Collected data:
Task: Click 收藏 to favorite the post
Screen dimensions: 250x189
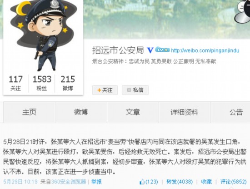Action: (206, 182)
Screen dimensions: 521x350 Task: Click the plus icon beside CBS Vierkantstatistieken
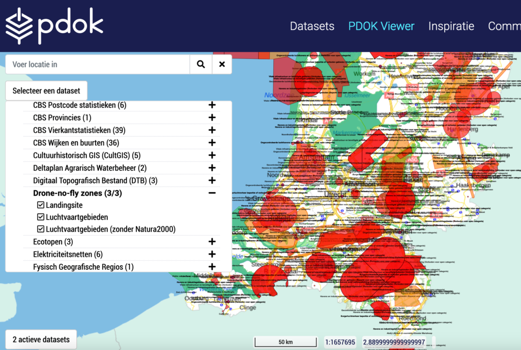212,130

* **What to produce**:
Output every record above exactly as written, but skip the pictures.

* **Answer box**:
Task: Click 收藏 to favorite the post
Screen dimensions: 250x189
Action: (206, 182)
Screen dimensions: 521x350 Task: Click the plus icon beside CBS Vierkantstatistieken
212,130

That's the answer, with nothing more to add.